- **RECORDS FOR THE EXERCISE**:

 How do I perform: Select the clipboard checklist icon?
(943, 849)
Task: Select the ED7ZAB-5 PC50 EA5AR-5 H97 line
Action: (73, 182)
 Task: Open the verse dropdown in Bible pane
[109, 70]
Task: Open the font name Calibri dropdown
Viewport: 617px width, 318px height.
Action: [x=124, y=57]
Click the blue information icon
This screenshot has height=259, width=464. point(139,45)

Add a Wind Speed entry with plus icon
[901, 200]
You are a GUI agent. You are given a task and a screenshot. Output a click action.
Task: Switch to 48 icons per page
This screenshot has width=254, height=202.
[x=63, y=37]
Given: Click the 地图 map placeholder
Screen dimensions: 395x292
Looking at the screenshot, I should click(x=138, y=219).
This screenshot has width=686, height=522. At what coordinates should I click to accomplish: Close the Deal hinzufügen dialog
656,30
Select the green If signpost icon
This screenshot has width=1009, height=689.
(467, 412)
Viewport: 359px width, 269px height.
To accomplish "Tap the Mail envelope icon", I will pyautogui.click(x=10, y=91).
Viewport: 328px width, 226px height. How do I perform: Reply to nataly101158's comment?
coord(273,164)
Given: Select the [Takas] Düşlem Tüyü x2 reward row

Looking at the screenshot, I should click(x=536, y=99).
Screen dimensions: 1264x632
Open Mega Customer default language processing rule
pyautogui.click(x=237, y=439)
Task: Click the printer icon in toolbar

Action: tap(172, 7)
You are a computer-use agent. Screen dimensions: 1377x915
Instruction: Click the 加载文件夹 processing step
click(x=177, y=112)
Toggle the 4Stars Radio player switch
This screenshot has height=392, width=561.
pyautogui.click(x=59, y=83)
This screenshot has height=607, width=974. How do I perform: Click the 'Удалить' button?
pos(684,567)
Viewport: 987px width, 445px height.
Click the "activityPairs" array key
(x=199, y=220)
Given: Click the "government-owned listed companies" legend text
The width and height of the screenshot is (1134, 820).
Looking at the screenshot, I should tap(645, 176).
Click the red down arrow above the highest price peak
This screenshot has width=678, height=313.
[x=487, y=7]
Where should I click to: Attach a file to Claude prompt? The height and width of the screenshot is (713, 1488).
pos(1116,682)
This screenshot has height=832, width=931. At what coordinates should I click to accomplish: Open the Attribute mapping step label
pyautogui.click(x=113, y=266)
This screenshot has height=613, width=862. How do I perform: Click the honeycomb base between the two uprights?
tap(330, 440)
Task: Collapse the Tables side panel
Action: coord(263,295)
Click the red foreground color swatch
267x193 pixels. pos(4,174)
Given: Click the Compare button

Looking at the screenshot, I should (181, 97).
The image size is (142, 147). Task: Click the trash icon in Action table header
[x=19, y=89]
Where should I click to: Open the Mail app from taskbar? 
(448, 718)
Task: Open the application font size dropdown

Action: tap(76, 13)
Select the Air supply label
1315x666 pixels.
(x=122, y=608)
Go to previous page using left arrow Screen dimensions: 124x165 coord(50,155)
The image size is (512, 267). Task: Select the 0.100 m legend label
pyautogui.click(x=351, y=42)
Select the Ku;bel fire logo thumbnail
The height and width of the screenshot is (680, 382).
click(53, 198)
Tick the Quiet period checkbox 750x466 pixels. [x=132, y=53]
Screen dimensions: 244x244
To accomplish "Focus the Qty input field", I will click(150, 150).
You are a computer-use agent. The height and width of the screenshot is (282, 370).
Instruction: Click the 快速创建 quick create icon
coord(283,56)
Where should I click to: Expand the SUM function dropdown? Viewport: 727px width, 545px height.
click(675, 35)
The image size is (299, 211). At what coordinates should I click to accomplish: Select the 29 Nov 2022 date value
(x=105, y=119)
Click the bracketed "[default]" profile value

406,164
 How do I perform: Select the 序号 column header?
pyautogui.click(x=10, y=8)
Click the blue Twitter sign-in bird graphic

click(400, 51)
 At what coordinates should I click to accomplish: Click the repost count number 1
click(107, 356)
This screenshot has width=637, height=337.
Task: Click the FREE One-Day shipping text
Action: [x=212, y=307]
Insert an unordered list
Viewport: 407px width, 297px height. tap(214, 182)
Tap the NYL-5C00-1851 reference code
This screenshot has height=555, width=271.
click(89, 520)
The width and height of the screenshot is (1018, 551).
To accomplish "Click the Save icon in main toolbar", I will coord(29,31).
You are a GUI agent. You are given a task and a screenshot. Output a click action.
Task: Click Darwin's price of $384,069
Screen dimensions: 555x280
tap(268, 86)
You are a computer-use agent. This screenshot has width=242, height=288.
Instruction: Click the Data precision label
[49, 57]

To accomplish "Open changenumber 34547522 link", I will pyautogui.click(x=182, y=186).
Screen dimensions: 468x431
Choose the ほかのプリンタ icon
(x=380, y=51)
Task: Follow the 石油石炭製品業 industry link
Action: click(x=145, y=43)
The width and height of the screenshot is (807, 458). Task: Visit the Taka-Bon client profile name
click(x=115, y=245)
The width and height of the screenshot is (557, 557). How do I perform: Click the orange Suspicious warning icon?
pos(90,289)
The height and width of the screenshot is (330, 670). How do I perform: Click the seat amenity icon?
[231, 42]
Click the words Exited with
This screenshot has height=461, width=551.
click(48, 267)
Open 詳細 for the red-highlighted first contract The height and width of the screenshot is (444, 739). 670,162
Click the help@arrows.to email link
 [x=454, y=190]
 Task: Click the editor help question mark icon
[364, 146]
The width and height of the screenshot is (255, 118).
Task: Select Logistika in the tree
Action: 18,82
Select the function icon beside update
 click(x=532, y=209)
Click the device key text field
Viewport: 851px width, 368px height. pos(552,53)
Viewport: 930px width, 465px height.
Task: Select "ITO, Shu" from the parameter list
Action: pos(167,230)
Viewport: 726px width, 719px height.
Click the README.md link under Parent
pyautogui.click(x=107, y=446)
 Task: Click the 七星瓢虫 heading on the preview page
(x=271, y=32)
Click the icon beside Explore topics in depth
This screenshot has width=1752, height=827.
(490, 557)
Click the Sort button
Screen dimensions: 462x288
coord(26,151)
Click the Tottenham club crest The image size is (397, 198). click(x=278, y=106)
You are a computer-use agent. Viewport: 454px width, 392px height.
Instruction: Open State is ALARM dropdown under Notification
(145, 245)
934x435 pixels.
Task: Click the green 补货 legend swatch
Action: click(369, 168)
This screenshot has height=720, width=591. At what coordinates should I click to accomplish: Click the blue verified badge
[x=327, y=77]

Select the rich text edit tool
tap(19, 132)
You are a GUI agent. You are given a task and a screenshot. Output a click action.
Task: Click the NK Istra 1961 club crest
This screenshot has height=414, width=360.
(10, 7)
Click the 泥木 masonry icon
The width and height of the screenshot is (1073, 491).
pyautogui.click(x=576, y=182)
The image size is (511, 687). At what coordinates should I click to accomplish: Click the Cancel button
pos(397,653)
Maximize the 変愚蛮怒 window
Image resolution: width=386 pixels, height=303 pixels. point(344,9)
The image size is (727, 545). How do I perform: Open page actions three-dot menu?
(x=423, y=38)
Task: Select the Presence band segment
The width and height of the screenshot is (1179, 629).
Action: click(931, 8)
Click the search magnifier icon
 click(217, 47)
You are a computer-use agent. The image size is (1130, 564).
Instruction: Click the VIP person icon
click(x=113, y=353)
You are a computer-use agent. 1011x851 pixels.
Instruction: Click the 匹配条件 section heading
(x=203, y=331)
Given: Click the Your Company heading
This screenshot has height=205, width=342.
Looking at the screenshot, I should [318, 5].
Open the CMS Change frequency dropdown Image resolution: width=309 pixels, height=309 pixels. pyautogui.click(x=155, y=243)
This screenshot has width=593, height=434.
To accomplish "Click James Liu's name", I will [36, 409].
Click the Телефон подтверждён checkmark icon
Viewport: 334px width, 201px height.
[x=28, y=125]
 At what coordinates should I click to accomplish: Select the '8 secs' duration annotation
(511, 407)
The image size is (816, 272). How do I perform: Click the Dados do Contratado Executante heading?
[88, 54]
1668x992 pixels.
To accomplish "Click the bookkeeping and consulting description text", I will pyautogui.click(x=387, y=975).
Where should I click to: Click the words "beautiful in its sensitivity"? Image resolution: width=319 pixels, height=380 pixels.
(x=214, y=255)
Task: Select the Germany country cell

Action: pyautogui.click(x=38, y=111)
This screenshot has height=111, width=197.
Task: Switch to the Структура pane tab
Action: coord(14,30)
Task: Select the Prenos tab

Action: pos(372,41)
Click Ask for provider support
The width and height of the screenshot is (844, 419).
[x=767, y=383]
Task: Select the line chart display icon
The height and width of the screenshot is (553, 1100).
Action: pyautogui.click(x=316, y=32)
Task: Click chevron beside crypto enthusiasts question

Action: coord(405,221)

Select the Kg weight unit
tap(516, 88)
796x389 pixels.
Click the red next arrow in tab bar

- **YOUR OBJECTIVE**:
Going through the data, count each line where the word "club" appears, and state only the total.

- **EXERCISE OUTPUT**:
2